Затаскивая сумку по ступеням отеля, я вынужден был с грустью признать, что Утц оказался прав. В декабре я послал ему новую открытку, но ответа не получил.
Зато д-р Орлик писал мне с завидной регулярностью. В своих посланиях (неизменно на казенных бланках Национального музея) – нацарапанных жутким почерком, который я едва разбирал, – он требовал от меня ксерокопий научных статей. Я должен был срочно разыскать какие-то особые кости мамонта в Музее естественной истории. А также выслать ему книги – разумеется, не дешевые: преимущественно монографии, подготовленные известными американскими университетами.

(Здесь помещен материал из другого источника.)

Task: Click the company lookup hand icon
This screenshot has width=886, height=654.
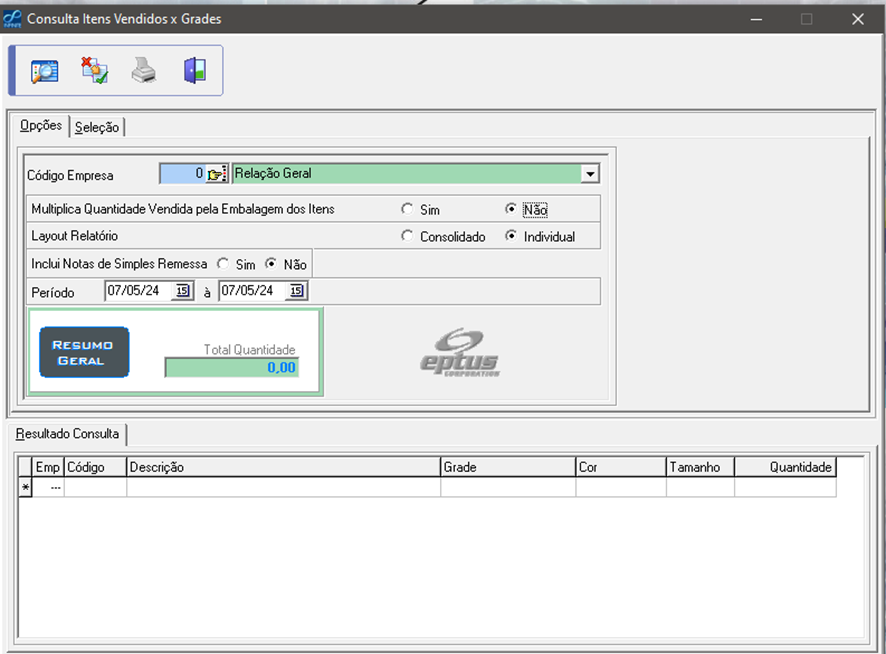Action: [217, 174]
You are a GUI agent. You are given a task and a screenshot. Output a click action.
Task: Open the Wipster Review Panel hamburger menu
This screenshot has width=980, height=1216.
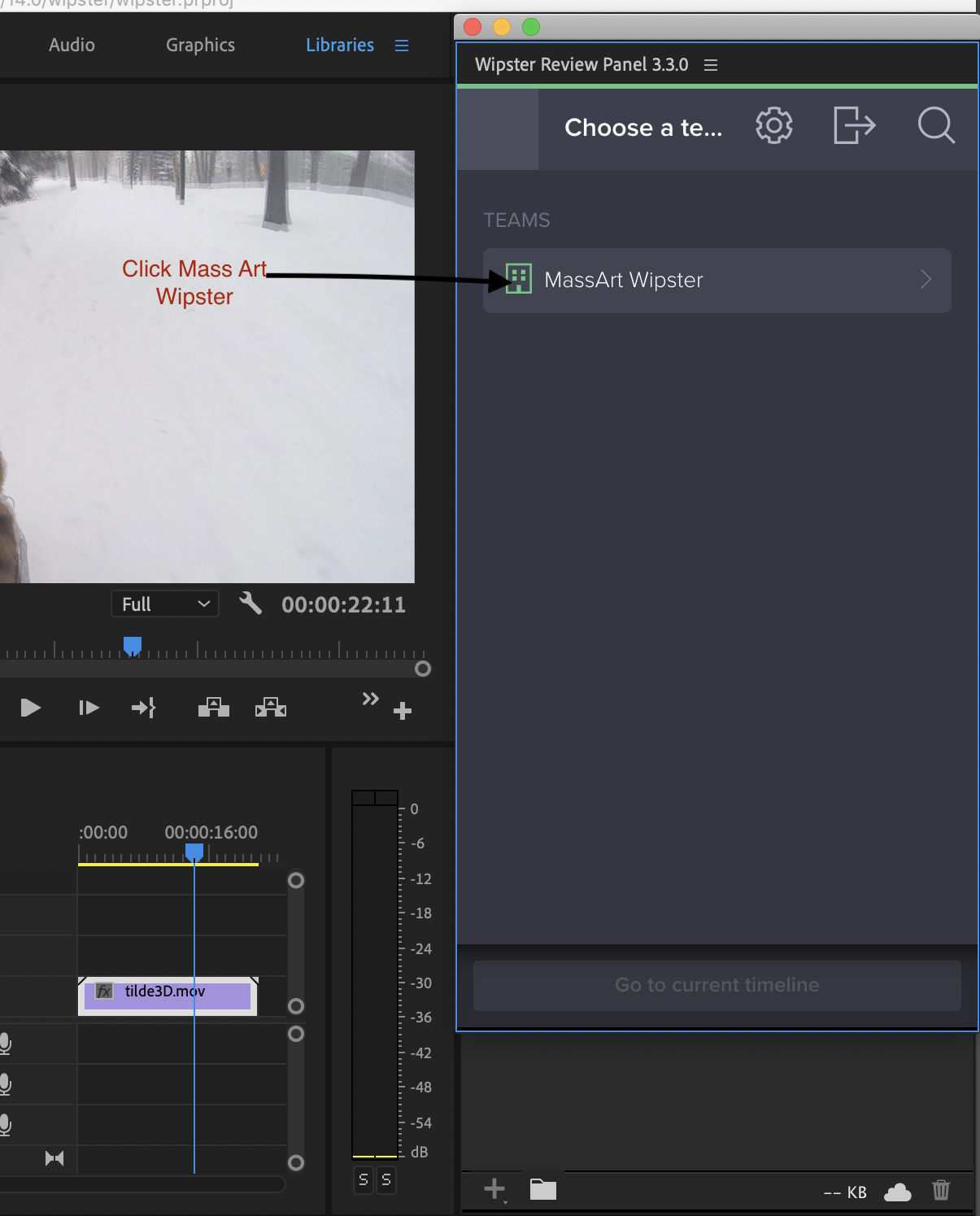pos(711,65)
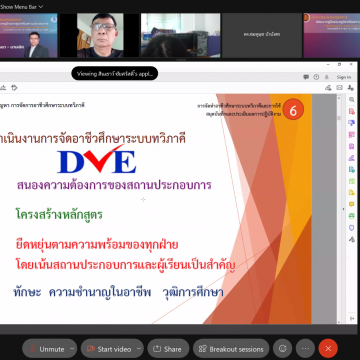Viewport: 360px width, 360px height.
Task: Open the yellow Comment tool in sidebar
Action: 351,204
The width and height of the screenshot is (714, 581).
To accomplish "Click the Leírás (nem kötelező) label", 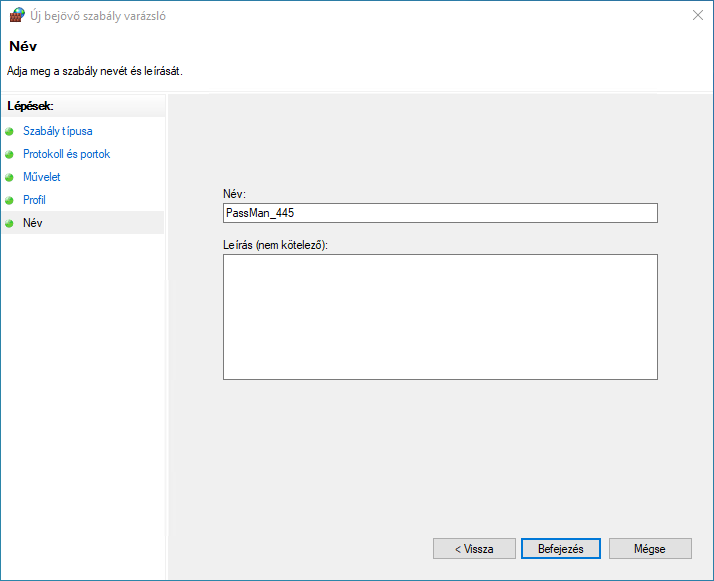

В одном из писем он информировал меня о своем новом научном проекте: муха (Musca domest ica) в голландских и фламандских натюрмортах XVII века. Моя роль должна была состоять в том, чтобы изучить все имеющиеся репродукции картин Боссарта, Ван Хëйса и Ван Кессела на предмет наличия в них мухи.
Я не ответил.
Шесть лет спустя, в конце марта 1974 года, Орлик прислал мне открытку в траурной рамке, на которой криво вывел: «Наш дорогой друг Утц скончался…» Слова «наш дорогой друг» показались мне не вполне уместными, учитывая, что мое общение с Утцем ограничилось в общей сложности девятью с чем-то часами и было это шесть с половиной лет назад. Тем не менее, памятуя о трогательной привязанности двух стариков, я отправил Орлику короткое письмо, в котором поблагодарил его за это уведомление и выразил сочувствие.
Тут же последовал шквал новых, абсолютно невероятных полупросьб-полутребований: не мог бы я выслать тысячу американских долларов на поддержку деятельности некоего малоимущего ученого? Не соглашусь ли я оплатить шестимесячную ознакомительную поездку по западноевропейским научным центрам? Не мог бы я прислать сорок пар носков?
Я выслал четыре пары.
Переписка оборвалась.
В августе я заехал в Прагу на обратном пути из Советского Союза. Настроение людей, особенно в небольших городах по берегам Волги и Дона, было на удивление жизнерадостным. Советская система образования, похоже, приносила свои плоды – в стране выросло целое поколение умной, образованной молодежи с довольно стойким отвращением к идеологии тоталитаризма.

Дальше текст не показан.